Silvertown tunnel excavation work
The tunnel boring machine arrived at the Greenwich chamber on February 15.

The first bore of the Silvertown tunnel has been dug, but construction of the controversial new route is running increasingly behind schedule.

Riverlinx, the company that is building and will operate the controversial road tunnel on behalf of Transport for London, said the milestone was reached on February 15, five and a half months after construction began on the tunnel.

The tunnel boring machine, named Jill after London’s first female bus driver, now sits in a rotation chamber, a large hole in the ground, off Millennium Way on the Greenwich peninsula. It will be dismantled, turned around, and reassembled so you can head north and dig the second borehole.

When work began, TfL predicted that the tunnel would open in early 2025. The year before, that date was moved to the following April. Now, the completion date has been pushed back to June 2025, according to documents released this week. TfL blames a “shortage of skilled labor and supply of building materials”.

A102 traffic jam at night on the Woolwich Road flyover
The tunnel will funnel traffic into the evening rush hour queue in Greenwich

TfL is also £13m above its £173m budget for construction, which it attributes to inflation. Riverlinx will cover the bulk of the costs of over £2bn, which will be paid for by tolls on the Silvertown and Blackwall tunnels.

Campaigners against the tunnel, who say it will increase congestion and pollution and is incompatible with climate change commitments, have called on London Mayor Sadiq Khan to halt work after the first boring to consider ideas such as use it for a tram or the extension of the Docklands Light Railway. .

Both Greenwich Council leader Anthony Okereke and his Newham counterpart Rohksana Fiaz have criticized the road project, with Fiaz calling it “insanity”.

But Khan has dismissed opponents as a “vocal minority” and insisted the tunnel, from the mainland to Royal Docks, is needed to combat persistent northbound queues at the 126-year-old Blackwall Tunnel. The new highway will have a dedicated lane for heavy vehicles and buses, but will not allow bicycling or walking.

TfL has gone on to describe the scheme as a “public transport focused” tunnel, but only two bus routes are set to use the junction since its opening date.

Silvertown Tunnel Rotation Chamber
The workers are now preparing to dig the second tunnel.

Riverlinx says work on the second hole will be complete by the end of the summer. Work will soon start on a new footbridge across the A102 just south of the Blackwall Tunnel. This will allow the construction of a flyover that will carry traffic from Blackwall to the south over the entrance to the new tunnel.

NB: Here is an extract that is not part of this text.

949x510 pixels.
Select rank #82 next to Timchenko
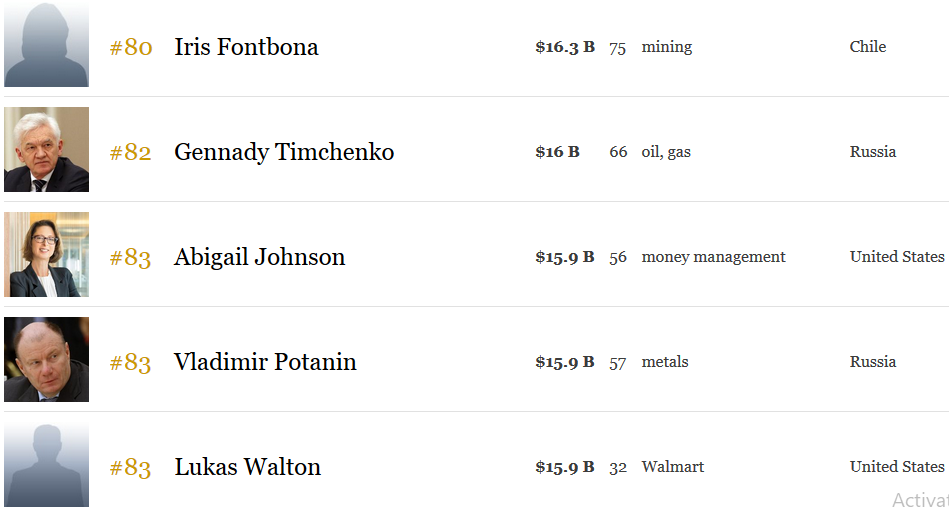point(130,152)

Helen Wright, Silvertown Tunnel project manager for TfL, said: “The completion of the first bore of the Silvertown Tunnel is a huge milestone for the project. Work is now underway to rotate the tunnel boring machine inside the rotation chamber, which is an innovative and complex process, so the drilling of the second tunnel can start in the next few weeks.

“We are committed to working hard to ensure this project is delivered with minimal impact to those who live, work and visit the local area and we have extensive monitoring in place to ensure this continues to be the case during and after construction.”